アパレル大手Levi Strauss(以下、リーバイス)は、従業員向けの人工知能(AI)研修「AIブートキャンプ」を進めている。前編「リーバイスの『AIブートキャンプ』とは? 狭き門を突破し、参加するには?」はAIブートキャンプについて、経営誌『MIT Sloan Management Review』主催のバーチャルイベントに登壇したリーバイス最高グローバル戦略・AI責任者カティア・ウォルシュ氏の話を基に紹介した。本稿はその続編に当たる。
2020年代初頭にリーバイスが始めたAIブートキャンプの現時点までの受講者は100人を超える。そのうち10人がウォルシュ氏のチームに配属され、残りは高いスキルを習得した後、元の部署に戻った。研修を受講した従業員はプログラミング言語「Python」でスクリプト(簡易プログラム)を書いて手動プロセスを自動化できるようになった。その結果、反復的な手動プロセスに費やしていた数百〜数千時間を節約できた。

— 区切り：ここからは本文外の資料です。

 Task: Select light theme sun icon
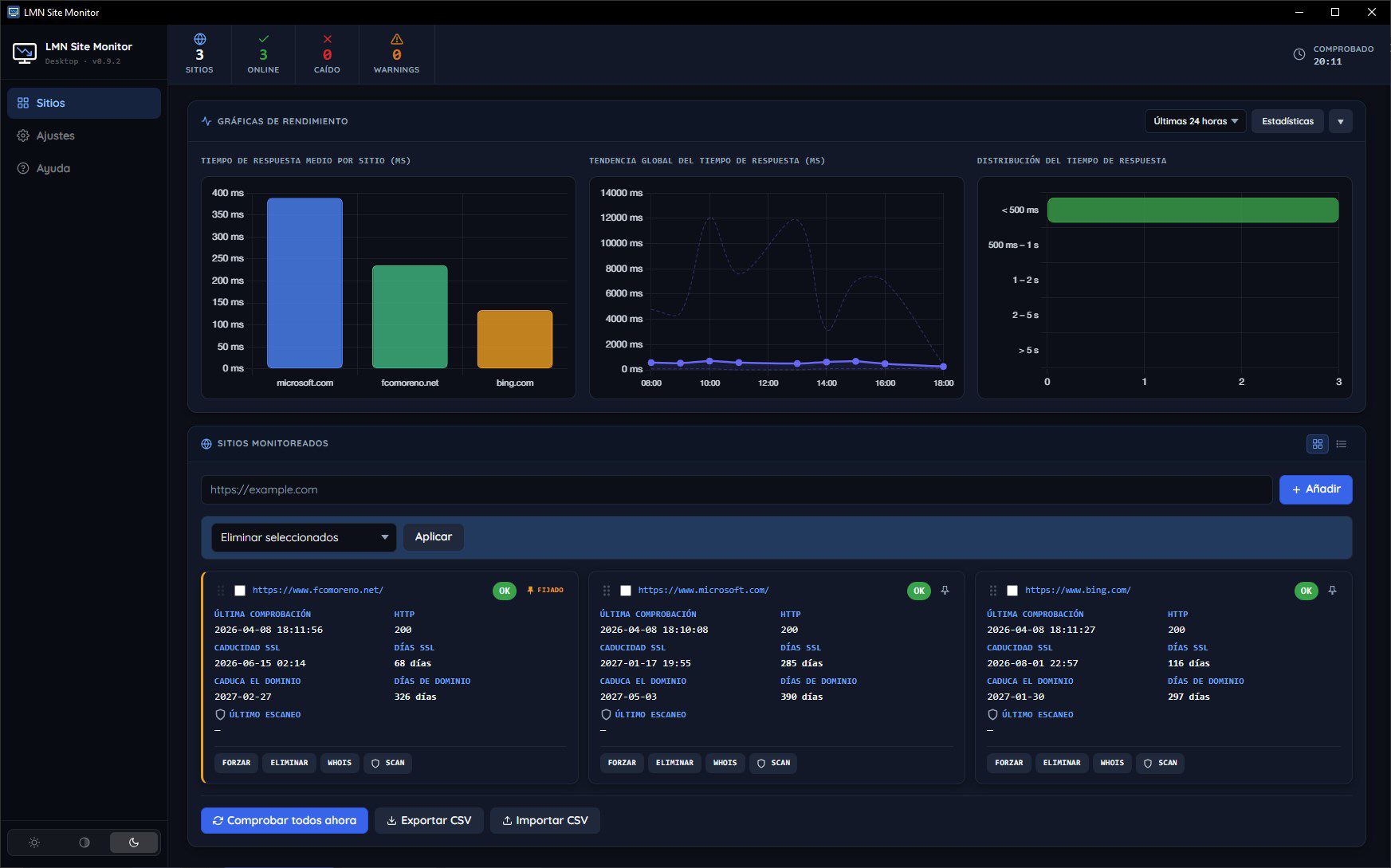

研修修了者の大多数は、習得したスキルを日常業務の25%か、それ以上に応用している。これは会社が期待した以上の成果だ。ウォルシュ氏は「会社が活性化し、会社に対する忠誠心が高まるという効果もあった」と語る。米国が大退職時代(Great Resignation)を迎える中、AIブートキャンプの修了者やその上司の定着率は高まっていると同氏は説明する。
「AIトレーニングにさまざまな経済的メリットと業務上のメリットがあるのは驚くことではない」。同じバーチャルイベントで、コンサルティング会社Boston Consulting Groupのシャービン・コダバンデ氏(シニアパートナー兼マネージングディレクター)は、こう強調した。「AI技術は部署レベルと全社レベルの両方に文化的なメリットをもたらす」(コダバンデ氏)

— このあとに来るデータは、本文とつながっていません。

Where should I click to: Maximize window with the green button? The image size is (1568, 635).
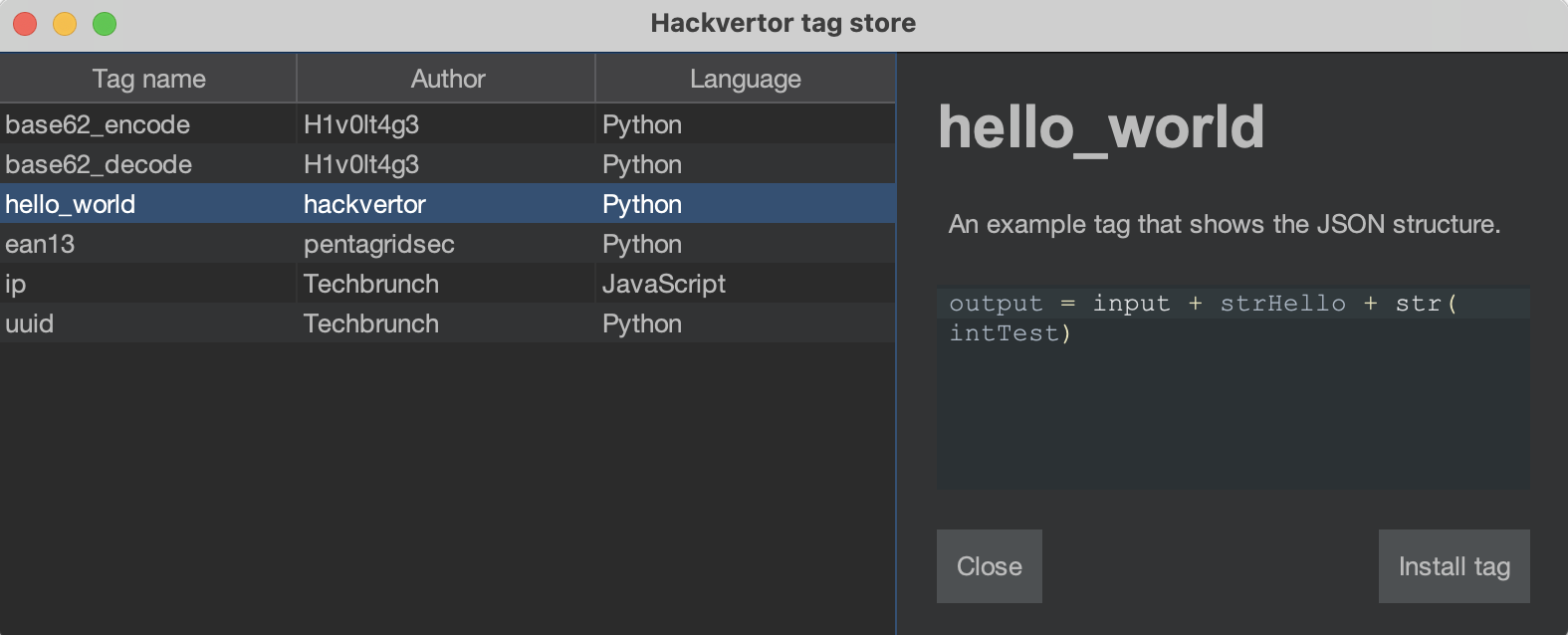tap(105, 24)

今回のバーチャルイベントでウォルシュ氏は、リーバイスのアウトレットストアでジーンズを販売している店長の例を紹介した。かねて客の服選びの手助けをしたいと考えていたその店長は、AIブートキャンプでPythonなどのプログラミングスキルを習得した後、それらのスキルを使って、一緒に購入するのに最適なお薦め商品の情報を生成するアルゴリズムを開発したという。